Das zu vermarkten, dürfte immer schwieriger werden. In England - mit einem Sechstel der Gesamtproduktion wichtigster Export-Markt für Châteauneuf-du-Pape - bemisst sich die Weinsteuer bereits am Alkoholgehalt. Auch im Mutterland Frankreich ist ein Trend zu feiner ziselierten Weinen nicht abzustreiten. Anders ist Boom der Weine aus dem Jura, die häufig nur elf bis zwölf Prozent Alkohol haben und die man derzeit in jeder hipperen Weinbar trinken kann, kaum zu erklären. Und selbst in den Vereinigten Staaten, deren Weintrinker lange von Robert Parkers Lobpreisungen fetter Marmeladenweine beeinflusst waren, setzen trendige Winzer vermehrt auf zartere Weine.
Reif für die Zukunft
Châteauneuf-du-Pape wäre keine große Rotweinregion, wenn sie keine Winzer hätte, die sich dem annehmen. Eine Bewältigungsstrategie gegen die Hitze ist die Suche nach kühlen Lagen. Die Domaine de la Janasse, einer der aufstrebenden Spitzenbetriebe der Region, setzt weiterhin voll auf Grenache, verwendet für seine Top-Cuvées aber lediglich Trauben aus den kühlen, nach Norden ausgerichteten Lagen. Auch das alteingesessene Château Rayas gehört zur Spitzengruppe der Winzer in Châteauneuf-du-Pape. Ausgerechnet in der gleichnamigen Spitzenlage Rayas finden sich kaum Galets als Hitzespeicher. Deswegen sind die Nächte kühler, die Trauben reifen langsamer und die Weine sind feingliedriger und eleganter.

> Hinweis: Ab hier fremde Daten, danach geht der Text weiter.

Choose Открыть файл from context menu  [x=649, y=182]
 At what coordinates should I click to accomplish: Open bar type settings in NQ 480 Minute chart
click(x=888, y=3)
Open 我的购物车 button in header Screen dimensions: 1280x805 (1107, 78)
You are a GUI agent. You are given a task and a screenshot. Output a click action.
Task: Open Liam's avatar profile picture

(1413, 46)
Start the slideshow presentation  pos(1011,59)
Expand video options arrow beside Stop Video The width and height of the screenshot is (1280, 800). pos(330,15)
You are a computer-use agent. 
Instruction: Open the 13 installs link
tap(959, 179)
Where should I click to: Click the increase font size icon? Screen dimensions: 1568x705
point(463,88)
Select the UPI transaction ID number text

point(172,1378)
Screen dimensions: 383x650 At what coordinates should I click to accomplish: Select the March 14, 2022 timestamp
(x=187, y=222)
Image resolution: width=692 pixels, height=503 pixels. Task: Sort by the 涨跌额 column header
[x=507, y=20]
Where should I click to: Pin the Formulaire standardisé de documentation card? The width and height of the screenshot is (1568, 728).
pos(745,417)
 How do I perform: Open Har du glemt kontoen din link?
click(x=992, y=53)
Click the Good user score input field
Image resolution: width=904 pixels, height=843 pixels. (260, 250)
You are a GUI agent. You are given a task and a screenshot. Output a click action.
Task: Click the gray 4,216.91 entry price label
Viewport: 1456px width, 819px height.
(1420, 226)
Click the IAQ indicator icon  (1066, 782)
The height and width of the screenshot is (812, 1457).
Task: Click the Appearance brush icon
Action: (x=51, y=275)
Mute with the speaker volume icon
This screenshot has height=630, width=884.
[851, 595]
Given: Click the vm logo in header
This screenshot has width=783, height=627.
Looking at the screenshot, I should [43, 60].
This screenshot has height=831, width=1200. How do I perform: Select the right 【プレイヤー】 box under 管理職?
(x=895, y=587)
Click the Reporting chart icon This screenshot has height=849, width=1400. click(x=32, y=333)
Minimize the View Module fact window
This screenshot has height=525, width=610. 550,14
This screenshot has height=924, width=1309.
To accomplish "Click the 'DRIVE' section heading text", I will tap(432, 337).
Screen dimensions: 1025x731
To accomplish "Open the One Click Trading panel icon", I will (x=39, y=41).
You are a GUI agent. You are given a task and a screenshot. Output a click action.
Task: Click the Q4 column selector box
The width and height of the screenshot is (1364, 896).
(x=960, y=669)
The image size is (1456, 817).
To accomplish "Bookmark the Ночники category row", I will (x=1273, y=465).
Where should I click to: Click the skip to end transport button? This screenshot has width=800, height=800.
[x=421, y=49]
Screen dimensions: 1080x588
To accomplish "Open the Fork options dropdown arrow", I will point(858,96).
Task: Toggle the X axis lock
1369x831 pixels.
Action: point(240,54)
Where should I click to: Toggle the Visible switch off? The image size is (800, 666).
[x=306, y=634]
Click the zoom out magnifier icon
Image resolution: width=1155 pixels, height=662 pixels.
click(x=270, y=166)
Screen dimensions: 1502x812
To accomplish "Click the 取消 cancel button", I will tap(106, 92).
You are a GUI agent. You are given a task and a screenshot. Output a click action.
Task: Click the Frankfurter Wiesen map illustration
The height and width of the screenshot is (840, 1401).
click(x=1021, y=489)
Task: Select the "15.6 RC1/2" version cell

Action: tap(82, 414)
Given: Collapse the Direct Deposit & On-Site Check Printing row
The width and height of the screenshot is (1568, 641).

Andere Winzer gehen andere Wege. Kenner der Region berichten neuerdings, wie sich das Rebsorten-Portfolio in der Cuvée verschiebt, weil mehr und mehr Winzer den Grenache-Anteil in ihren Weinen verringern. Im Châteauneuf-du-Pape des Spitzenbetriebs Château Beaucastel nimmt Grenache derzeit gerade mal 30 Prozent ein. Genauso viel wie Mourvèdre und nur etwas mehr als Syrah. Stéphane Usseglio, ebenfalls einer der Topwinzer in Châteauneuf-du-Pape, experimentiert schon seit einiger Zeit mit zuckerärmeren Counoise-Trauben, einer dieser Rebsorten, die gewöhnlich nur in kleinsten Mengen in die Cuvée wandern.
Châteauneuf-du-Pape: Die kraftvolle Benchmark
Wohin sich Châteauneuf-du-Pape bewegen wird, ist schwer zu sagen. Die Winzer, die die Zeichen der Zeit erkennen, machen Hoffnung, dass die Region es schafft, den Charme ihrer Weine auch zu bewahren, wenn es immer heißer wird. Und der Charme liegt auf der Hand: Die enorme Fülligkeit der Grenache-Traube, die Molligkeit durch die wärmenden Steine, das feine Spiel zwischen Erdigkeit und Frische, das entsteht, wenn Kellermeister mit Fingerspitzengefühl die Cuvée kreieren.
Was kraftvolle Weine angeht, ist Châteauneuf-du-Pape nach wie vor eine Benchmark, nicht nur in Frankreich, sondern weinweltweit. Dass sich derzeit einiges verändert, ist kein Manko, sondern ein Grund, gerade jetzt genauer hinzusehen. Am besten legt man sich jedes Jahr ein paar Flaschen in den Keller, die man in 15 Jahren in einer Vertikalverkostung öffnet. Dann kann man der Region beim Verändern zuschauen. Und dabei umwerfend gute Weine trinken.